Grimm qualified for the Northern Divisional in late May, by placing 12th on the Indiana State team. Grimm credits his pre-fishing on Little Bay de Noc for his success, as only three of the 12 fishermen from Indiana got to spend time on Little Bay de Noc’s waters prior to the event.
“A local fishing pro told me that the chances of fishing Big Bay de Noc for three days in a row weren’t very good, and I knew I could get to my water and my fish on Little Bay de Noc, so I studied it,” Grimm added. “Overall, the body was extremely good for fishing. The amount of fish and the size of the fish, was just excellent.”
The rough waters prevented most boaters from venturing out to Big Bay de Noc, where Grimm said some of the bigger fish were found during the first two days.
Out of 54 boats, three, including the boat with Grimm’s local Association partner Denny Cook of Auburn, sank on the third day.
“It got dangerous,” Grimm reiterated. “My strategy worked, other than the third day, where there were too many other boats around me.”
Weigh-ins were broadcasted like on the Internet, and Grimm was overwhelmed by the number of people in the community who commented on following his progress on line.
Grimm was interviewed right before Hensley’s fish were weighed, admitting live that he thought Hensley had enough fish to beat him.
Still, the experience is one Grimm recalls fondly, and is anxious for a new fishing season to begin.
“I had great people to fish with. Everyone treated me well,” he added. “On day two, I had four fish in my boat with a half hour to go, and the other guy had five already, and he handed me his spinner bait off of his rod to make sure I caught my fifth.”

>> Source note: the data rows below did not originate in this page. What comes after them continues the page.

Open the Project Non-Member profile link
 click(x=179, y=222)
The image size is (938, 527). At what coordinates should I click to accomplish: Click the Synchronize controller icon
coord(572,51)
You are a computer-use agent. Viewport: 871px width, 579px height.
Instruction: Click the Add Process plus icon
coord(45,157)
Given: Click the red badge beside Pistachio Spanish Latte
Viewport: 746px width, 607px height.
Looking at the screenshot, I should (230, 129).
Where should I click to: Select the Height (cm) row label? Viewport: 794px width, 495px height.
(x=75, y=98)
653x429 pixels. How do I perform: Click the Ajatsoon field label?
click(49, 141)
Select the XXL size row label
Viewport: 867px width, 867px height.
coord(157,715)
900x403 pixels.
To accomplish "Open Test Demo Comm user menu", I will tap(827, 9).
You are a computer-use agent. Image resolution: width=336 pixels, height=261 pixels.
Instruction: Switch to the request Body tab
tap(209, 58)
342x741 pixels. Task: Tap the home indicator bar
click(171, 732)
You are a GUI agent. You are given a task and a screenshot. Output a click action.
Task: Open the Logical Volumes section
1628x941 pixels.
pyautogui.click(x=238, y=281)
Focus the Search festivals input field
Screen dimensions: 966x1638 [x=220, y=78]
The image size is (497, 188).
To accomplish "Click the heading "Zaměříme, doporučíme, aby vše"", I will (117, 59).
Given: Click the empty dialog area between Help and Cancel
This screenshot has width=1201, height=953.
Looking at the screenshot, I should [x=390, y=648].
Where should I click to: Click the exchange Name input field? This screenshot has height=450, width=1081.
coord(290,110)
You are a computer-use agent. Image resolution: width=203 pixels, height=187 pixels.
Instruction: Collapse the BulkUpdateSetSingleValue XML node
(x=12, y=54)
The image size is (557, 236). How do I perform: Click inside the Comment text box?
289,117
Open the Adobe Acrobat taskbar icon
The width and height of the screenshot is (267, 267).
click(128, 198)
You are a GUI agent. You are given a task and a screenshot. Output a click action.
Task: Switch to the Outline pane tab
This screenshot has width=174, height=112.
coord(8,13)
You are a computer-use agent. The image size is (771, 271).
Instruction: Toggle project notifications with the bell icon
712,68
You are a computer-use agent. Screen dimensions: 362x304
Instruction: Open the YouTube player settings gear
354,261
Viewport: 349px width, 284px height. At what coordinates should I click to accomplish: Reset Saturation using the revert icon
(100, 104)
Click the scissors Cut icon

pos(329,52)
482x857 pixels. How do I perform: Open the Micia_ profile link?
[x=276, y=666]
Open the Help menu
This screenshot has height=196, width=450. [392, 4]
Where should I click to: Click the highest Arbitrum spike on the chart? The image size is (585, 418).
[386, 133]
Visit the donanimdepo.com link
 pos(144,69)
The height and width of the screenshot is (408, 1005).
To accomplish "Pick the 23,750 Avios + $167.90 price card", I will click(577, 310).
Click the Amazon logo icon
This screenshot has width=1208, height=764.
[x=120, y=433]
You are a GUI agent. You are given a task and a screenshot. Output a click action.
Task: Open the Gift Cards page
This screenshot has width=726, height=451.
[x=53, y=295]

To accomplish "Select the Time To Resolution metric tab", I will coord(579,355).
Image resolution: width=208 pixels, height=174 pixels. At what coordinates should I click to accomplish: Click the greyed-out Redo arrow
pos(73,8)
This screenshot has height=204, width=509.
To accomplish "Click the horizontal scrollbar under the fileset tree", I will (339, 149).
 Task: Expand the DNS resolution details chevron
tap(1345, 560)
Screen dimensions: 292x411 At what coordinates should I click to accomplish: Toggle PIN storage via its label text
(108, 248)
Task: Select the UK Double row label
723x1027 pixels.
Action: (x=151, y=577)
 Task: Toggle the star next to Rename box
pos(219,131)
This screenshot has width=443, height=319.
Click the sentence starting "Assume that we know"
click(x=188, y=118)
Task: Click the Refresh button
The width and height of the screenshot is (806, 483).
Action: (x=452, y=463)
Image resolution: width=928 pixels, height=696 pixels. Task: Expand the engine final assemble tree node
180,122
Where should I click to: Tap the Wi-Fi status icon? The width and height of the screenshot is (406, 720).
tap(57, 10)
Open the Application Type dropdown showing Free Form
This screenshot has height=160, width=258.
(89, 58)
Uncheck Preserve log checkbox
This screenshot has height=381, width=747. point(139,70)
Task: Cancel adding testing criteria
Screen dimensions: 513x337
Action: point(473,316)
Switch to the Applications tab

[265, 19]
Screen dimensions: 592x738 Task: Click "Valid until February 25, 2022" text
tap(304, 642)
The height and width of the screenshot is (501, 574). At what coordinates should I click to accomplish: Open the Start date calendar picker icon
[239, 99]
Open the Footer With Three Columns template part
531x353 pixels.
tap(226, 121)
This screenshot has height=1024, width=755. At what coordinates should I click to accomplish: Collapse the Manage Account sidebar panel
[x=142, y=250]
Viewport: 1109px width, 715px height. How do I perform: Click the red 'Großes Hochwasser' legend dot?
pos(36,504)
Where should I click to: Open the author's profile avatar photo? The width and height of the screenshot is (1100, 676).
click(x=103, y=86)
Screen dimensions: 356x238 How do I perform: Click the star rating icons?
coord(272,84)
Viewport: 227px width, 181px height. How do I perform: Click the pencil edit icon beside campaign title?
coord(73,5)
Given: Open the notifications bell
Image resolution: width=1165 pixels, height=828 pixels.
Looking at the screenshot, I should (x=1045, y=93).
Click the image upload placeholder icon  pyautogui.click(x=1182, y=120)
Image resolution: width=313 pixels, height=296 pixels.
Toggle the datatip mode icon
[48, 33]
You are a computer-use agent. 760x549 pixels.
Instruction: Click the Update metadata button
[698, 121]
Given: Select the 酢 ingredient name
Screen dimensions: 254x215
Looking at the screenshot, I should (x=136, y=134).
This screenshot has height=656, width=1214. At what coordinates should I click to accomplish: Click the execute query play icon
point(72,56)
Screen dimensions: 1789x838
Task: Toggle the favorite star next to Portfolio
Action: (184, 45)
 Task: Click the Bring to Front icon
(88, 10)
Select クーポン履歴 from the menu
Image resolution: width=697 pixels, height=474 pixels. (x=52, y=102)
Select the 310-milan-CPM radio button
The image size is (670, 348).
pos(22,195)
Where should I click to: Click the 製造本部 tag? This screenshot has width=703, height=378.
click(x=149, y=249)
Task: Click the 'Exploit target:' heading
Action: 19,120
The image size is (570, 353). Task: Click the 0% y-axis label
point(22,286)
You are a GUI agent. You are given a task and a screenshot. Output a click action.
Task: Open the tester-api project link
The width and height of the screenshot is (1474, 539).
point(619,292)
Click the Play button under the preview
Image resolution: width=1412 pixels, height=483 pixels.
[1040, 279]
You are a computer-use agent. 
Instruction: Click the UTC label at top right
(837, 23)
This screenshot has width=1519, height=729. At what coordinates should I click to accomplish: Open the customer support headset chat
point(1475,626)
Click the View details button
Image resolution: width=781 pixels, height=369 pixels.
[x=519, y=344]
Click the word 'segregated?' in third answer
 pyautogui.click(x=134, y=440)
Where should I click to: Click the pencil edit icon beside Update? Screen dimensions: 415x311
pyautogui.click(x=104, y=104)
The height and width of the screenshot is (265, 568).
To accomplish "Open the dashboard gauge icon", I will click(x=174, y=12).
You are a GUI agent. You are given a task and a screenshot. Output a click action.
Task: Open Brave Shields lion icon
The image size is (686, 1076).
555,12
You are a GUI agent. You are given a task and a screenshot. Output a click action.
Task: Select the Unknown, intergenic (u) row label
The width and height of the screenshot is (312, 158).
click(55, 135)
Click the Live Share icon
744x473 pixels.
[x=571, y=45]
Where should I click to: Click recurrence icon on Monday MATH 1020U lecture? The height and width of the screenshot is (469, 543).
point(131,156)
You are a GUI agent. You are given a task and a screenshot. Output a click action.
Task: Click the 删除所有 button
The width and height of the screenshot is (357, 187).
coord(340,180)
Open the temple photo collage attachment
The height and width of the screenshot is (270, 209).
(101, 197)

Grimm stated he has no plans on attending the National Tournament, and does not foresee an issue that could prevent Hensley from competing.
Team Indiana placed eighth out of eight, and according to Grimm, were in last from start to finish.
Host Michigan won the Championship, which awards them a fully rigged Bass Boat, edging Wisconsin by under two pounds.
In total, 888 fish were caught, weighing in at 2,506 pounds and seven ounces. All fish were released back into the water.
“I feel like I belong there, and I will be back,” Grimm concluded.